Nataki Garrett is only four weeks into her new job, and she's already being celebrated as a symbol of nationwide change.
Recently, a generation of baby boomer directors in theaters across the country have stepped down, retired or been ousted from their positions. They've been replaced by a record number of women and people of color, who are eager to update theater for 21st century audiences. That includes Garrett. This August, Garrett became artistic director of Oregon Shakespeare Festival, one of the largest repertory theaters in the country. She's the first African American woman to lead the organization. In March, The New York Times published a story about the shift in demographics in American theater that begins: "To understand the striking transformation taking place in the American theater, consider Nataki Garrett."
But Garrett says that while she does feel like a crucial threshold has been crossed, American theater has hardly seen a revolution.
"What you're looking at is an addition of maybe 25 more nonwhite male voices. It's not necessarily a movement or a sea change. It's progress," she says by telephone from her office in Ashland. "We're on the precipice of change, we're in the process of transition, but I wouldn't say that the transition has been made, and I wouldn't say we're as far as we could be."
Besides, at least for the immediate future, Garrett's plan for OSF mostly involves stabilizing a company that's attempting to recover from substantial losses.
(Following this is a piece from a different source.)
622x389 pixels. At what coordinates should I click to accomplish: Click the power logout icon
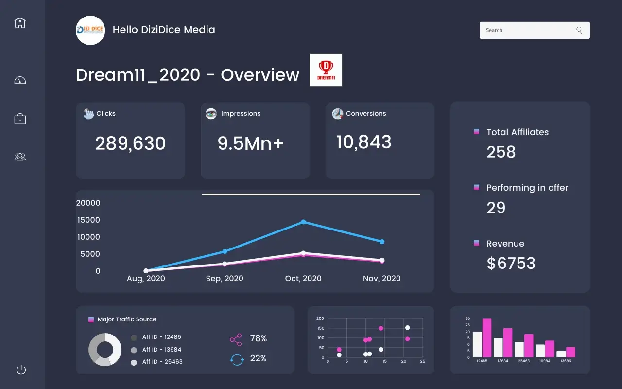21,370
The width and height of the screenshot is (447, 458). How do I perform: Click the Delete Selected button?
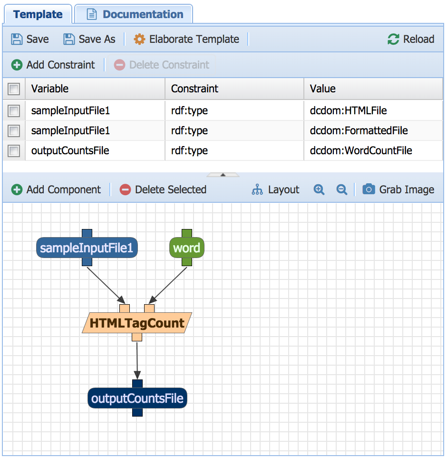[x=163, y=189]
Last year, the organization's deficit reached $2 million, and it laid off 16 employees. Plus, the company is still without a permanent executive director. Last fall, after Garrett's predecessor, Bill Rauch, announced he was leaving for a position in New York, executive director Cynthia Rider announced she would step down as soon as an interim director could take her place, saying "it's time for fresh leadership."
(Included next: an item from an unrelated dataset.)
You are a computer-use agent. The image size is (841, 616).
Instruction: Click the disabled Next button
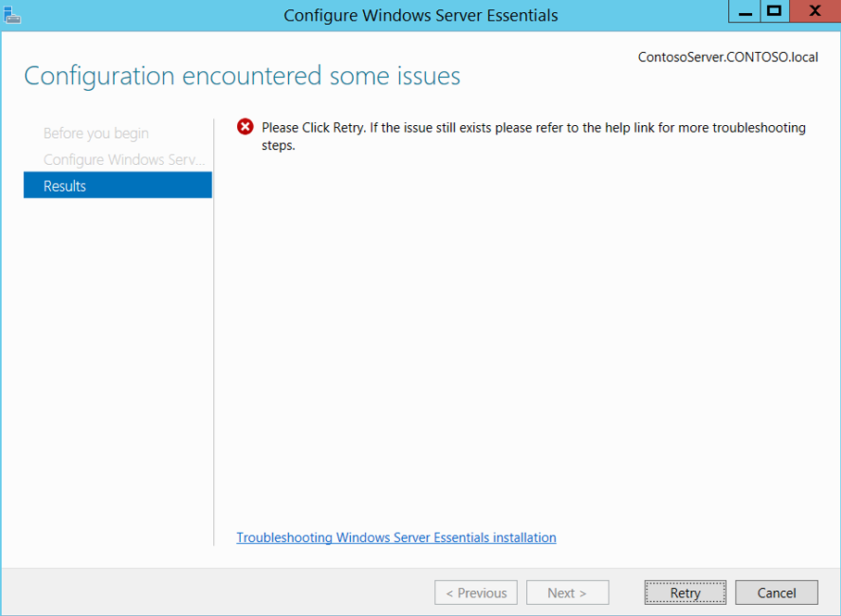pos(568,593)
"Four weeks in," says Garrett, "what I'm really doing primarily is having conversations, having meetings, talking to my experts, talking to my constituencies, locating wisdom and areas where we're bleeding resources."
Still, even if it weren't for the national context, new leadership for the Oregon Shakespeare Festival is worth paying attention to. In its 84 years of existence, OSF has had only six artistic directors. Under Rauch, the festival began to move away from Eurocentric programming, eventually becoming as known for its new work commissions as its Shakespeare productions, and developed into a model for audience outreach.
"The thing that has really supported the growth of OSF over the years, but also the growth of the American theater, is a healthy balance of a little bit of history and a little bit of new work in your theatrical diet," says Garrett. "All of that work has to be able to speak in concert with each other about where we are now, who we are as a society and the kind of society that we want to be."
It's a formula that seems to have worked in Garrett's previous jobs. Before OSF, she was an associate director for the Denver Center for the Performing Arts. During a tumultuous transition period, she also stepped up as acting artistic director and managed to end the year with $1 million in income for the theater. She also has a track record of directing world premieres by young playwrights who have gone on to become some of the buzziest names in contemporary theater—four years after Garrett helmed its inaugural production, Braden Jacob-Jenkins' mind-boggling, Obie Award-winning An Octoroon drums up hype everywhere it's staged.
"This is not foreign to me to come into OSF when there's questions about whether or not we're going to be sustainable over time," says Garrett. "This feels right up my alley. It's not comfortable to be in deficit, but it's not foreign and it's not as scary as people think it is."
For now, Garrett's reforms mostly involve updating the theater's marketing and operational plans, and focusing on bringing in new constituencies. Like most arts organizations across the country, OSF is trying to figure out how to establish an audience base with millennials and Gen Z, which will inform future programming, too.
"I am looking for plays that create intersection, that flatten out the hierarchy," says Garrett. "'This is a play for an old audience, this is a play for a young audience'—no, this is a play for an audience that's interested in reflecting or witnessing our humanity, and I'm looking for those plays more often."
Garrett has some more ambitious ideas on how to broaden Oregon Shakespeare's audience, too—digitizing the festival to make it more accessible to theater fans with mobility concerns, building more alliances with other West Coast theaters, bulking up education and maybe even establishing a new works festival that includes both plays and films.
It might be a while before she can actualize her more radical ideas. But Garrett seems to be planning for the long run.
"What we're doing is shifting the status quo," she says about the new wave of American theater directors. "Slowly and arduously, but it's shifting."